== Passage provided ==
# composting...



## Shalva (Jun 21, 2012)

what do you all do for composting bedding??? do you do open air composting or a compost bin... 

we are trying to figure this out now and I could use some insight as to what you all do with your dirty bedding. 

thanks


----------



## Apyl (Jun 20, 2012)

I just throw my bedding in a pile in the trees. Next spring I will move it and till it into my garden area. I also put used bedding on my potato plants to help keep them moist since we are in a drought right now. Oh also I use straw/hay as bedding, just all depends what is available.


----------



## Sundancers (Jun 20, 2012)

Open air composting here ... Chicken, sheep & horse poop & bedding all in one pile turned a few times with the tractor and put on the garden at the end of the season and start all over again.


----------



## Apyl (Jun 20, 2012)

Sundancers said:


> Open air composting here ... Chicken, sheep & horse poop & bedding all in one pile turned a few times with the tractor and put on the garden at the end of the season and start all over again.


Is it better to put the compost on the garden at the end of the year rather than in spring? This is my first year with compost so I just figured it went on in the spring when everything got tilled.


----------



## rob (Jun 20, 2012)

i have 2 compost bins. one for the bedding and dropping's the other for general waste.


----------



## trey1432 (Jul 4, 2012)

One compost for everything - yard, chicken, veggies, etc. At the end of the garden season, we till it all in the ground. The smell is controlled too.


----------



## dbbd1 (Jul 8, 2012)

== Task statement ==
Extend the forum thread on composting used bedding, picking up right after its last line.

== Data shown ==
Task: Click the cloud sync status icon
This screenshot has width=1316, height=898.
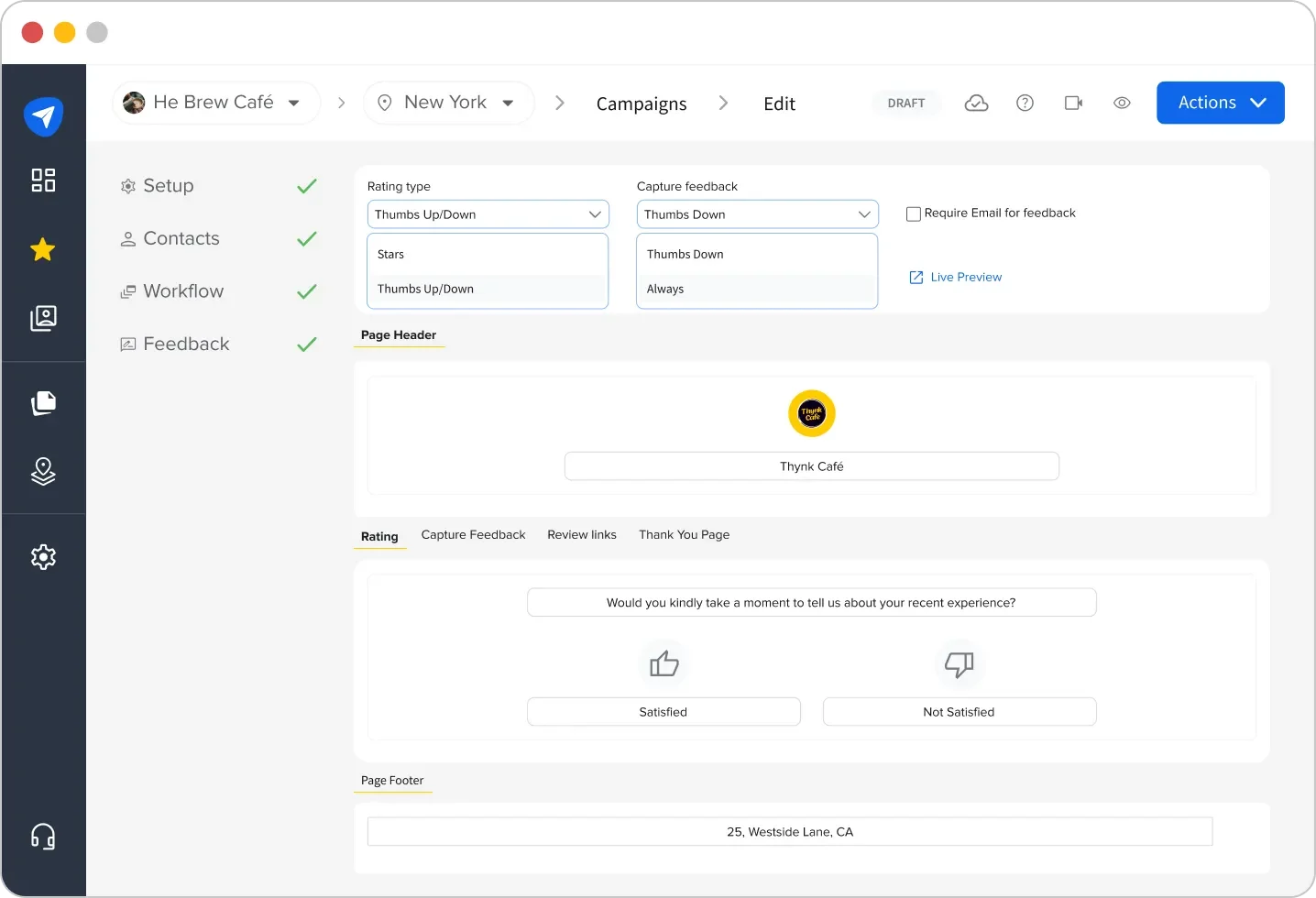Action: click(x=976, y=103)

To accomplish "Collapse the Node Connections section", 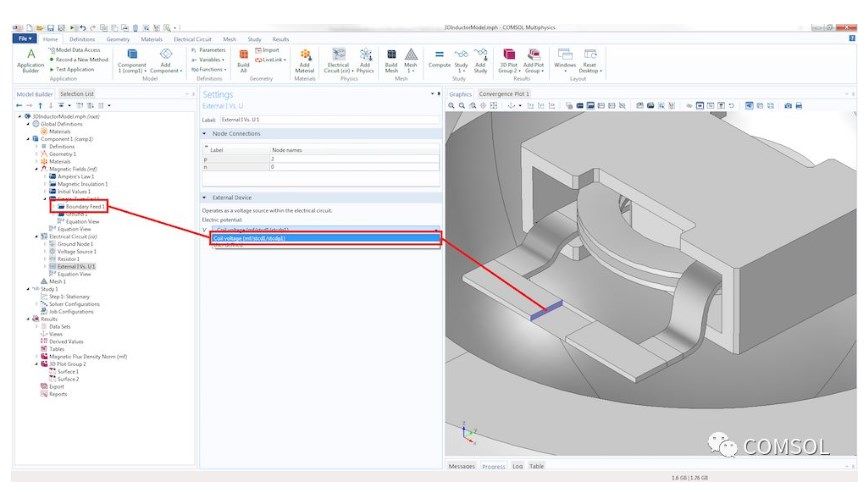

== Response ==
Black, round mesh-type plastic bin. Till it in the spring.


----------



## midgetfarms (Jun 28, 2012)

I dont think it Matters if you compost spring or fall. Just dont put raw uncomposted material on in spring. The process of composting can kill veggies.


----------



## Elkie1 (Jul 14, 2012)

Open air. I use 4 pallets with eye hooks to make a box with an open top and dumb everything inside. When it's time to use it, just undo the hooks. I put almost everything in it, but I have a smaller one that I use for kitchen waste, mainly cause it's closer to the house. It's just a circle of mesh wire. I periodically put a little bit of chicken wood shavings in it for "brown material."


----------



## CMCLB (Jul 7, 2012)

We have the space so I just started a pile. We throw in straw coop bedding, grass clippings, leaves, kitchen waste (no meat products), egg shells, coffee grounds & filters. We don't turn it often. We've been watering it some because of the drought conditions. We don't have the garden in yet because we just got this place. I'll till it in in the Fall to prep the garden spot for next summer.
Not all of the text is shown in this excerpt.